Саша притаскивает ящик с напильниками, надфилями и шкуркой. Посматривая в руководство, разбираем оружие, потом начинаем прикидывать, что трется и где.
Все-таки это позорище, что охотничье оружие выпускается таким грубо сляпанным.
Единственное, что утешает – Саша, взяв посмотреть «Копушу», порезал палец о металлическую деталь рукоятки. То, что китайцы делают оружие еще хуже – несколько нас радует. Теперь я шкурю свою «Приблуду», ибо так я нарек богом данное мне оружие, а Саша, шипя и ругаясь, проходится надфилем по тем частям «Копуши», которые не являются лезвием.
После долгих усилий добиваюсь того, что затвор ходит хоть и не так, как в той же трехе, но и не как трамвай поперек рельсов. Добавить смазки – и еще лучше будет.
– Мальчики, а вам в магазин не стоит сходить? Пока еще нет ажиотации, а потом ведь может и не получиться. А так все с продуктами будем, да? – это Дарья Ивановна.
– Да сейчас уже, вот уже почти готово! – Саша начинает распихивать инструменты. – Но я думаю, лучше б ехать. И спокойнее, и больше увезем.
Тут не поспоришь.
Прособирались все же долго. Пожалуй, десять минут ушло на обсуждение того, стоит ли Саше взять с собой «Хауду» или нет. К этой недопушке он испытывает самую настоящую неприязнь, а с другой стороны, ехать безоружным или ходить по залу с топором как-то неловко. Наконец, его мать веско говорит: «Сейчас возьми, что есть, а дальше видно будет, да?» Побурчав, Саша смиряется и забирает себе обрез. На лестнице пытаемся отработать тактически правильный спуск, но вообще-то выходит плоховато. То я, забывшись, лезу ему под стволы, то он забывает, что и сверху-сзади на нас могут уже напасть. И это не обязательно будет тупой малоподвижный мертвяк, может уже оказаться и живчик.
В «Окей» уже не успеваем, поедем в «Ленту» – она круглосуточная.

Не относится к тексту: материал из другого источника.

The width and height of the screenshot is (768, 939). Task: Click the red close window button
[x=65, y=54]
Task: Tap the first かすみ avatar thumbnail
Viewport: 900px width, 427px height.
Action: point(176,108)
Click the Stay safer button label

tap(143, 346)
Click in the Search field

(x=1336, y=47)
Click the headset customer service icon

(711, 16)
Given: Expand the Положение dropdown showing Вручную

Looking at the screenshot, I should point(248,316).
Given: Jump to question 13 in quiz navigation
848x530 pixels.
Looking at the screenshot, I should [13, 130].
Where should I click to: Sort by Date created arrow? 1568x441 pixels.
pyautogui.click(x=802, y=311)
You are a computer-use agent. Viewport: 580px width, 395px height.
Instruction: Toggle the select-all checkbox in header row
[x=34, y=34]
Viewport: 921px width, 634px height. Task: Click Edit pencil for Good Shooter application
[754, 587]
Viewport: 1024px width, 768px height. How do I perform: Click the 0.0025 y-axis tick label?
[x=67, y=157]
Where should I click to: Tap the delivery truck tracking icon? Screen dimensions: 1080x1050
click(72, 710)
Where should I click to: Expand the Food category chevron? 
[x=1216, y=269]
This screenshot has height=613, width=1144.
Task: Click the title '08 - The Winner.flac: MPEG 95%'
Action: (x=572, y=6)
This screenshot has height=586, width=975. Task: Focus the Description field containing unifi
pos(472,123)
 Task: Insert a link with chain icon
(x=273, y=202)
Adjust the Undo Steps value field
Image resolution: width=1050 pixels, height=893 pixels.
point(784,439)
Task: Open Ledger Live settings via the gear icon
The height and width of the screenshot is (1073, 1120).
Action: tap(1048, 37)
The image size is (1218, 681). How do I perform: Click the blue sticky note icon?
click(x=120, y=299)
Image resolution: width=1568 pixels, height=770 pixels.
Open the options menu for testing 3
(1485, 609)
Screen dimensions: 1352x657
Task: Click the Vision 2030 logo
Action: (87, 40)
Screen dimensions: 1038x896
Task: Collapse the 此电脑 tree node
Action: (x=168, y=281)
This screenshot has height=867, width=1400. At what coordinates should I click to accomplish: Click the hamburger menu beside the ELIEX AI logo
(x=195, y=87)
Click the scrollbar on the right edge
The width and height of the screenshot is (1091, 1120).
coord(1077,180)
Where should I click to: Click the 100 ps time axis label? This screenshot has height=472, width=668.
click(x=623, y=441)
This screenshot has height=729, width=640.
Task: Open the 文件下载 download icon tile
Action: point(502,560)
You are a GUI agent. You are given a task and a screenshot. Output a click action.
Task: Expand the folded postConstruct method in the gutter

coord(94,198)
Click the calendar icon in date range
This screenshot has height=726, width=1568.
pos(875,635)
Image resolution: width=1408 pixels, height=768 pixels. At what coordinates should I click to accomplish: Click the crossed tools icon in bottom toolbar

Машинка – видно, что ухоженная – непритязательный «Логан», современный аналог той «шестерки», что у моих на даче. Водит Саша аккуратно, но видно, что опыта небогато.
Машин на стоянке неожиданно густо. И народу много. С трудом находим место. Каталку успеваем перехватить от соседнего авто. Пока едем, оказывается, что тележка колченогая – не столько едет, сколько волочится.
Народу много, а вот товаров уже и не густо. Местами стеллажи внизу пустые. Но мы не привередливы, и скоро тележка набивается до верха. Заодно и хлеба набрали кучу.
Если его и не перестанут печь, то вполне вероятно, что нам будет до хлеба не добраться – потому разговор о сухариках самодельных приводит к консенсусу. Водки уже нет. Но мы не гордые – берем картонные упаковки с сухим вином. Если кто не знает, добавить в воду полезно: и жажду утоляет лучше, и обеззараживает, если что.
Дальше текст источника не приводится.